AIM OF THE TASK: Quote the records beneath, complete and exact. Leave out images.

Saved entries
━━━━━━━━━━━━━━━━━━━━

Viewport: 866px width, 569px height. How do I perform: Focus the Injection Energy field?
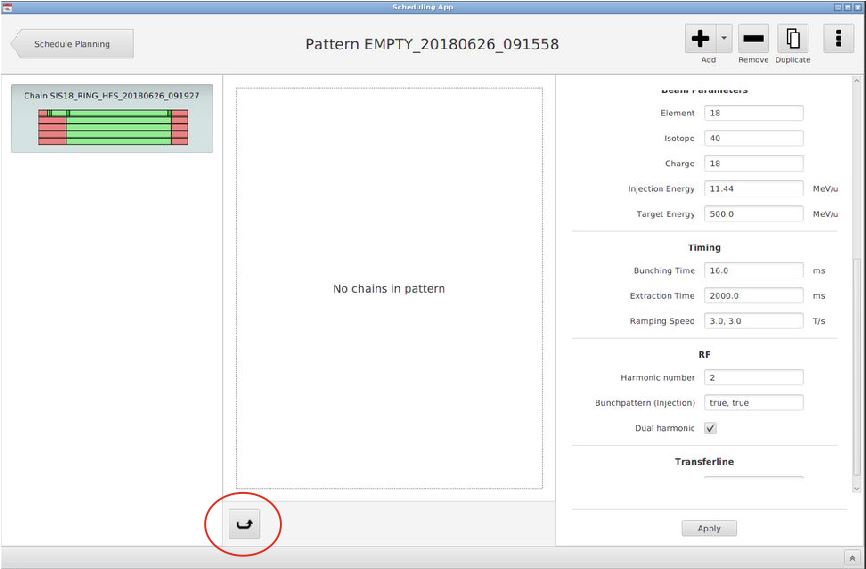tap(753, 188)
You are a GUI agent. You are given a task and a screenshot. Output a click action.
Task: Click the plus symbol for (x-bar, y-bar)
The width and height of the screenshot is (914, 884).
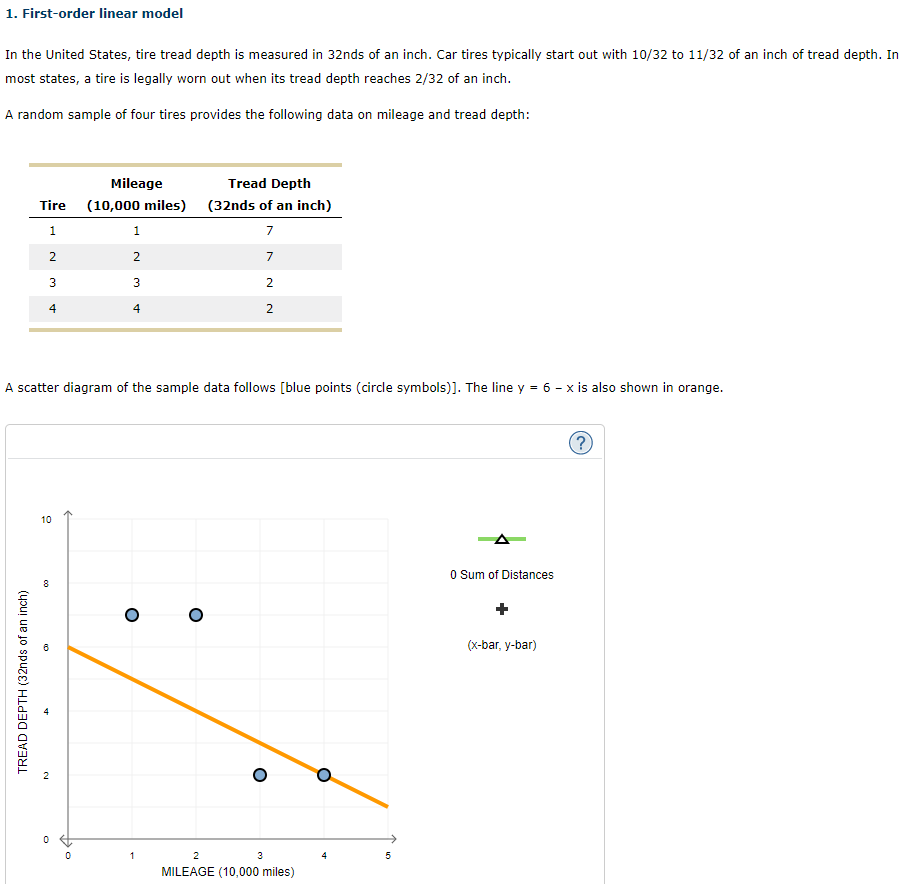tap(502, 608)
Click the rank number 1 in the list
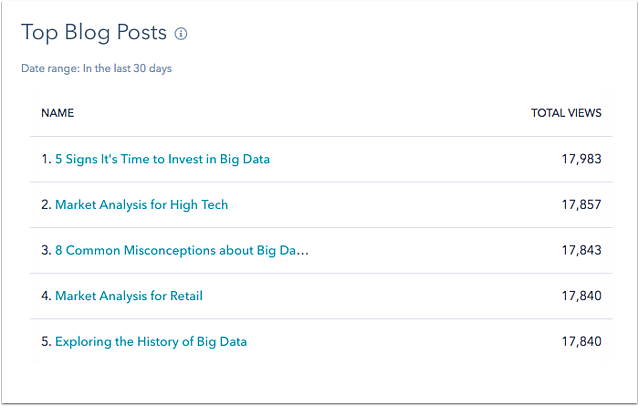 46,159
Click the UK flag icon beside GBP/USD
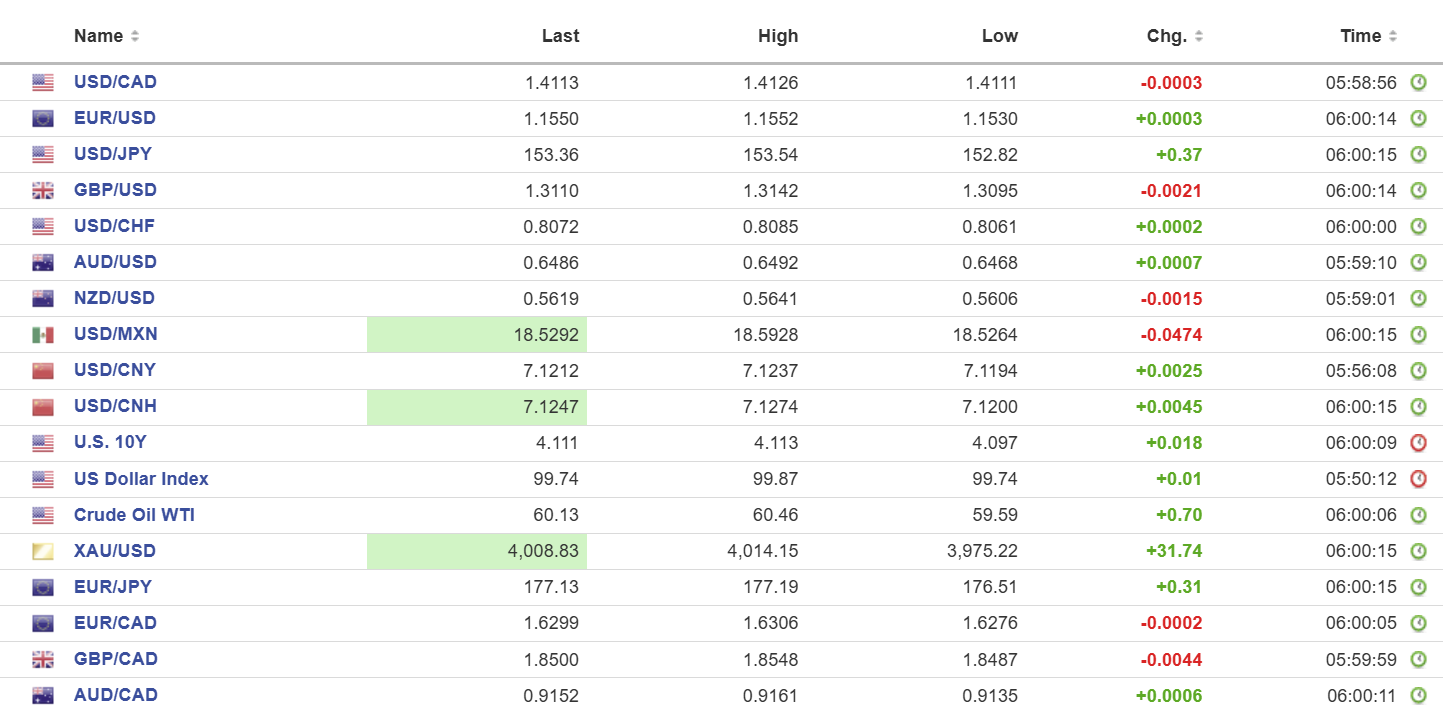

━━━━━━━━━━━━━━━━━━━━

RESPONSE TO THIS EXERCISE:
Viewport: 866px width, 569px height. How do I perform: Focus the Injection Energy field?
tap(753, 188)
You are a GUI agent. You are given a task and a screenshot. Output a click action.
Task: Click the plus symbol for (x-bar, y-bar)
The width and height of the screenshot is (914, 884).
tap(502, 608)
Click the rank number 1 in the list
 46,159
Click the UK flag icon beside GBP/USD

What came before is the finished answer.